Tek-Tips is the largest IT community on the Internet today!

Members share and learn making Tek-Tips Forums the best source of peer-reviewed technical information on the Internet!

  • Congratulations Mike Lewis on being selected by the Tek-Tips community for having the most helpful posts in the forums last week. Way to Go!

Extract all hyperlinks from a Word 2010 Document 1

Status
Not open for further replies.

pattyjean

Technical User
Mar 3, 2006
53
US
I would like to Extract all hyperlinks from a word Document to list them all in one document.



 
That's nice.

However, unless you can tell us what issues you're having doing this, how the document is formatted, etc, it's hard to be sure if the following will work:
• Use Ctrl-A, then mark all text as hidden. If it disappears click on the ¶ symbol on the toolbar/ribbon to make it all visible again.
• Using Find/Repace, do a Find for all text in the Hyperlink Style, setting the Replace parameter to 'Not Hidden'
• Using Find/Repace, do a Find for all hidden text, setting the Replace parameter to ^p
• Using a wildcard Find/Repace, delete the 'hidden text' setting and do a Find for [^13]{1,}, setting the Replace parameter to ^p
What you should end up with is a list of all hyperlinks in the document. All of the above assumes your hyperlinks are formatted as such, with the Hyperlink Style.

Cheers
Paul Edstein
[MS MVP - Word]
 
Thank you Macropod.
I guess I don't work in word enough to understand what you are asking me for. What do you mean formatted? It's just a typical word doc with hyperlink attached to text.
I am also not sure how to set the replace to Not Hidden or hidden text.

In the find box how to I do find for all text in the Hyperlink Style? Is there a special code? Thank you in advance as we have over 2000 hyperlinks that we need to index at the end.

Using Find/Repace, do a Find for all text in the Hyperlink Style, setting the Replace parameter to 'Not Hidden'
• Using Find/Repace, do a Find for all hidden text, setting the Replace parameter to ^p
• Using a wildcard Find/Repace, delete the 'hidden text' setting and do a Find for [^13]{1,}, setting the Replace parameter to ^p
 
Formatted: Do you hyperlinks look like & function as hyperlinks?

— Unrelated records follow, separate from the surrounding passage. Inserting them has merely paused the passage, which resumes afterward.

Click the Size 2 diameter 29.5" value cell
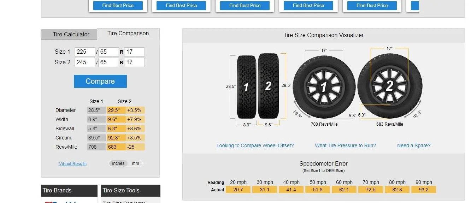The width and height of the screenshot is (471, 203). tap(116, 110)
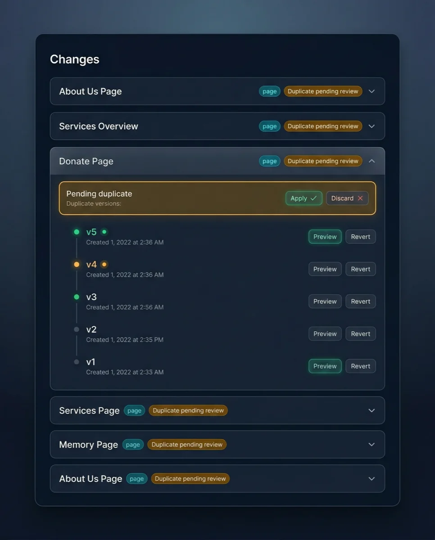
Task: Select the green status dot beside v5
Action: pyautogui.click(x=77, y=232)
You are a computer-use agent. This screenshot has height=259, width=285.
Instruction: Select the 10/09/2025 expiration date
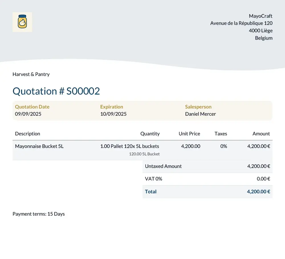pyautogui.click(x=113, y=114)
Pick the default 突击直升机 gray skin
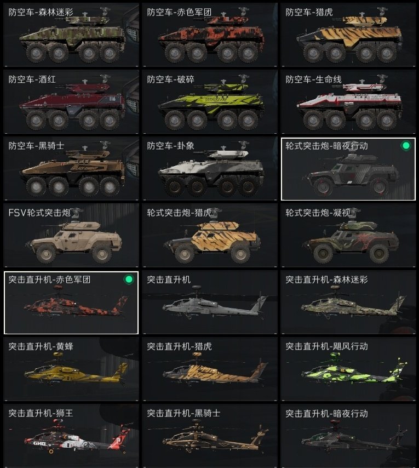 (x=210, y=303)
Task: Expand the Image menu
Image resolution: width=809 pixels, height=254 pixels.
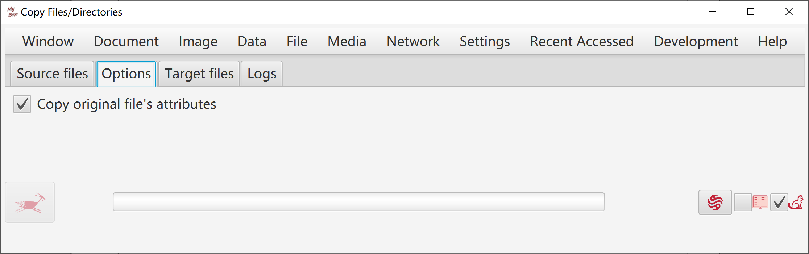Action: [198, 41]
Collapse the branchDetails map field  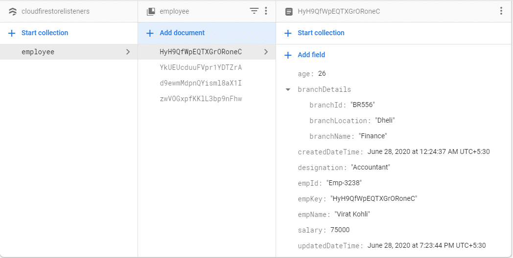(x=288, y=90)
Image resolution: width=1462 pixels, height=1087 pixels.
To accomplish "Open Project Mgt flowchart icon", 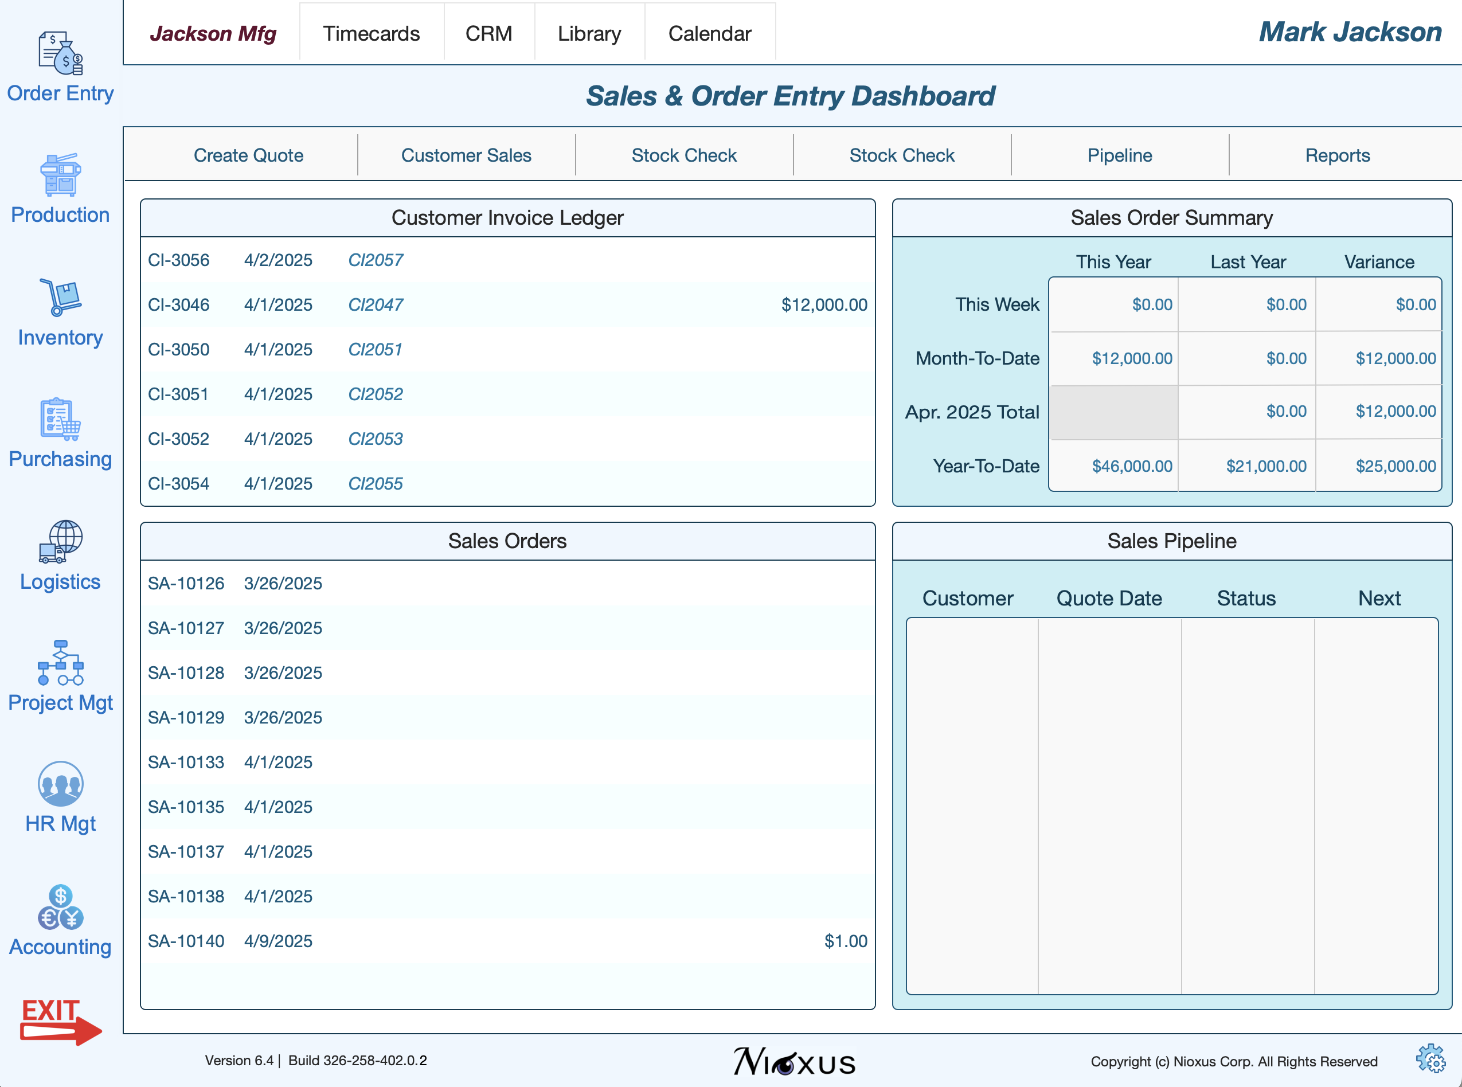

The rest is simply a matter of learning to use the options available to you on the Find/Replace dialogue. You may need to click on the 'More' button to access them, especially the 'Format' options you'll need to use.

Cheers
Paul Edstein
[MS MVP - Word]
 
the hyperlinks have nothing in front of them but are blue and underlined. there is no a format
 
If they're blue & underlined, and act as hyperlinks when you click on them, then they are formatted as hyperlinks; if they don't act as hyperlinks, then they're not formatted as hyperlinks - they're simply blue underlined text formatted to look like hyperlinks. Another way to test is to press Alt-F9. Do the 'hyperlinks' change their appearance?

Cheers
Paul Edstein
[MS MVP - Word]
 
Got it! Thank you so much. One question - do I need to do all your steps mentioned in order?

Once we completed all the steps we saved the word document as a XML document and was able to open it with excel, so we have a list of the targets (hyperlink as true value, pdfs)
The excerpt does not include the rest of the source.